The
author spent the early spring of 1914 at the hospital in Konia, when
all the people named above were at work there.
The tinkle of camel-bells as a caravan of laden beasts swung by, the
quick pad-pad of donkeys' hoofs, the howl of a Turkish dog, the cry
of a child--these and other sounds of the city came through the open
window of the ward.
On a bed in the corner of the ward lay a bearded man--a Turk--who
lived in this ancient city of Konia (the Iconium of St. Paul's day).

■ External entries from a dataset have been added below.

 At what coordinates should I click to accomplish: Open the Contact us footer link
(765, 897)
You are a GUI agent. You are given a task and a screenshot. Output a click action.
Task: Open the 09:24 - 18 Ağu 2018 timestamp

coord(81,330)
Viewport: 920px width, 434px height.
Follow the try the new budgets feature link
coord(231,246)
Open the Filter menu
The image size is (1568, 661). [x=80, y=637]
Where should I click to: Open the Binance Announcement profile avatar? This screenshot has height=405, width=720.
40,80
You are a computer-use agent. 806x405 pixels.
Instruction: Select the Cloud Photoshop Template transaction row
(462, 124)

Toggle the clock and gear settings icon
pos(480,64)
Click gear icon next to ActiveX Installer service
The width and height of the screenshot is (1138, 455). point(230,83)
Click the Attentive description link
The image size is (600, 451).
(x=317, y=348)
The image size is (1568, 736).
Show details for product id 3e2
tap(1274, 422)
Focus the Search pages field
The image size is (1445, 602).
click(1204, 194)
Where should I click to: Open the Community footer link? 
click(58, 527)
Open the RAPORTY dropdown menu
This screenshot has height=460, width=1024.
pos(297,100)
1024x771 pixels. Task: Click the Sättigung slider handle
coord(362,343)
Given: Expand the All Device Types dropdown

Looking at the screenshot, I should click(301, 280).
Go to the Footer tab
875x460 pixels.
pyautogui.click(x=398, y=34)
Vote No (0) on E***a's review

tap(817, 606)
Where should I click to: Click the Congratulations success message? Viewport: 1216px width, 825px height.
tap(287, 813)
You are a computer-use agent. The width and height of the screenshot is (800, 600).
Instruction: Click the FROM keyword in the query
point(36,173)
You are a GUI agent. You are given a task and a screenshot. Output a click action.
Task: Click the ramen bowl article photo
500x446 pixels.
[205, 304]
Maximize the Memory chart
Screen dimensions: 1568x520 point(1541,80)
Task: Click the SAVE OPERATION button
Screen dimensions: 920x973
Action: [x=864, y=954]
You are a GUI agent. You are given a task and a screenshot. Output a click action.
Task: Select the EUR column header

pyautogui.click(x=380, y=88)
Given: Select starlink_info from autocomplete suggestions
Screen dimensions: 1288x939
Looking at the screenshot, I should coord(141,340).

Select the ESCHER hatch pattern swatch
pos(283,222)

His brown face and grizzled beard were oddly framed in the white of
the spotless pillow and sheets.
His face turned to the door as it opened and the matron entered. The
eyes of the Turk as he lay there followed her as she walked toward
one of her deft, gentle-handed assistant nurses who, in their neat
uniforms with their olive-brown faces framed in dark hair, went
from bed to bed tending the patients; giving medicine to a boy
here, shaking up a pillow for a sick man there, taking a patient's
temperature yonder. Those skilled nurses were Armenian girls. The
Armenians are a Christian nation, who have been ruled by the Turks for
centuries and often have been massacred by them; yet these Armenian
girls were nursing the Turks in the hospital. But the matron of the
hospital was not a Turk, nor an Armenian.